Shirley Manson comandou o show do Garbage (FOTO: THE TOWN/DIVULGAÇÃO)

A banda americana Garbage também decidiu fazer uma espécie de melhores momentos da carreira mesmo tendo trabalho novo recente e apostou logo em versões mais dançantes de hits atemporais, como “Stupid Girl” e a pesada “I’m Only Happy When It’s Rain”, o maior de todos os hits.

Para uma banda que não costuma fazer turnês muito longas, Garbage estava afiada e pronta para colocar todo mundo para dançar.

Apenas parte da plateia parecia conhecer bem as canções, mas o começo meio morno por parte do público logo deu lugar a uma vibração esfuziante, como na contagiante “Push It”. A cantora escocesa Shirley Manson, com seus trajes diferentes, é uma das candidatas a diva do festival após um show bem interessante.

Outra banda americana, Yeah Yeah Yeahs, tinha uma missão ingrata ao substituir o experiente Garbage.
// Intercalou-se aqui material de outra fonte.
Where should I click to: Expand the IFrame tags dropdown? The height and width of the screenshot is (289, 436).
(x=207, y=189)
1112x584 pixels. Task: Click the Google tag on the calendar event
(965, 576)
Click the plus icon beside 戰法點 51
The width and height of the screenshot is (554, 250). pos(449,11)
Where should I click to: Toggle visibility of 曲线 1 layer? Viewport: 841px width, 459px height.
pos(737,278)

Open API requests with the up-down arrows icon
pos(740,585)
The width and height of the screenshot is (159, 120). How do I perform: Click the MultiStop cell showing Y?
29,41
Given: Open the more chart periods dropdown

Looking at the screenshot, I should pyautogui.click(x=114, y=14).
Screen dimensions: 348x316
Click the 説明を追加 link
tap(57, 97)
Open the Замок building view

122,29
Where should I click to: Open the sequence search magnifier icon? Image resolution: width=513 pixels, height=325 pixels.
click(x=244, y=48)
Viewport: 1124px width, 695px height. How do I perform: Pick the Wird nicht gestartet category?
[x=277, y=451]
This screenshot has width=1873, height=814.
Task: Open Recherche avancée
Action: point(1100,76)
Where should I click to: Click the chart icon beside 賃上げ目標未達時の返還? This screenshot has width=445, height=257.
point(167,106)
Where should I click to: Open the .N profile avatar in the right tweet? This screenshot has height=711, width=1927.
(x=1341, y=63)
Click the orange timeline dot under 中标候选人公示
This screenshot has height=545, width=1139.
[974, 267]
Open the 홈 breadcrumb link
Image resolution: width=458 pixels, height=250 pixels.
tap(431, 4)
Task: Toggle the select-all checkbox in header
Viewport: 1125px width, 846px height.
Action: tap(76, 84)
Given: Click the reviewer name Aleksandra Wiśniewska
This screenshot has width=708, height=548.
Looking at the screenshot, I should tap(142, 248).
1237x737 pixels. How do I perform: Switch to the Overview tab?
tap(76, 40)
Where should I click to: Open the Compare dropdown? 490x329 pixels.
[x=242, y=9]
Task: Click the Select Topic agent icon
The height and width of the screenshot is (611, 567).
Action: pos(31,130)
Como substituta da mais do que esperada Queens of the Stone Age, que cancelou quase em cima da hora, precisou suar para ao menos equilibrar o jogo.

O bom de público desse tipo de festival é que não existe animosidade ou qualquer rivalidade. Sem hostilidade do público, chamou a atenção ao fazer um pop experimental e, em muitos momentos, dançante.

Não é um som fácil , ainda mais para quem queria mais guitarras e esperava o explosivo show dos Foo Fighters, mas o desafio foi encarado com austeridade e coragem, e a banda não decepcionou.

A vocalista Karen O e seu visual retrô chique deram o tom de uma apresentação convincente e que teve o ponto alto a forte canção “Maps”, mas também mostrou qualidades em “Zero” e na ótima “Heads Will Roll”, Entre as esquisitices experimentais, destaque para “Burning”. “Soft Shock”, a mais pesada do set, foi uma das que mais agradou.

Quem decepcionou foi a banda inglesa Wet Leg, uma atração indie demais, folk demais, para um festival tão grande e imponente. Tinha de ter tocado antes de Garbage, uma banda mais cascuda e experiente.

Depois de muitos shows bons, a galera queria mesmo era Foo Fighters. O repertório da banda não ajudou muito e a apatia imperou. Missão ingrata para Wet Leg, que não era páreo para uma noite reservada para a redenção de um gigante. Na verdade, ninguém seria páreo: a noite era de Foo Fighters, que se redimiu com honras.